Charles Kennedy RIP

by Stephen Tall on June 2, 2015

Charles_kennedyI joined the Lib Dems in 1999, a few months before Charles Kennedy was elected leader. So, just as some folk identify with a particular Dr Who, so do I identify my party membership with him.

Politics was his life; and yet his appeal was in particular to those who felt life wasn’t just about politics. It was a paradox he implicitly acknowledged in one of my favourite of his quotes: “Politics is much too serious to be taken too seriously; equally, there are many aspects of it so laughable as to be lamentable.”

Paddy Ashdown, who had his reservations about Charles succeeding him, said today: “On form and on song, he was the best of us by a mile.” That’s true enough. I remember the BBC1 Question Time leaders’ special in 2005, a week before the election, when, suddenly, after a stumbling campaign, it all came together for him: witty, passionate, down-to-earth, full of integrity.

Even as he led the Lib Dems to the party’s best ever election result – 62 MPs – there was a sense as a party we’d missed our moment: the combination of the Lib Dems having been right on the defining political issue of our generation (Iraq) while the other two major parties were tarnished made it seem like we (and he) had not quite reached our full potential, that we were coasting. From where the party is now, of course, it looks like a golden period.

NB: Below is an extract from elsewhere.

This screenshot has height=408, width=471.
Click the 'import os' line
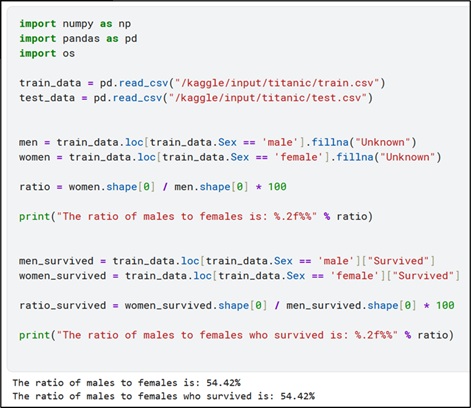pyautogui.click(x=47, y=53)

But if Charles benefited from leading the party in a benign climate, what shouldn’t be underestimated for a single moment is his rare gift for calling the big decisions right.

To lead the Lib Dems in voting against the Iraq war was a huge political risk, vindicated only with hindsight. To stand up amid the angry, braying shouts of ‘Traitor’ and ‘Quisling’ from the Labour and Tory benches took very real courage.

And he was the lone MP who voted against the Coalition, a view I (like many others) disregarded as a short-sighted, anti-Tory knee-jerk that would condemn the party to years in the wilderness. It wouldn’t have been risk-free — some voters might well have turned away thinking we’d flunked our big opportunity — but it’s hard to claim the party, liberalism, wouldn’t now be in a stronger position had we followed Charles’s lead.

Flawed, yes — and we shouldn’t lose sight of those flaws even at this sad time because his evident, self-confessed, all-too-human vulnerability was a major part of his popular appeal — but also a supreme talent whose very under-statedness inspired so many within and beyond the party he loved.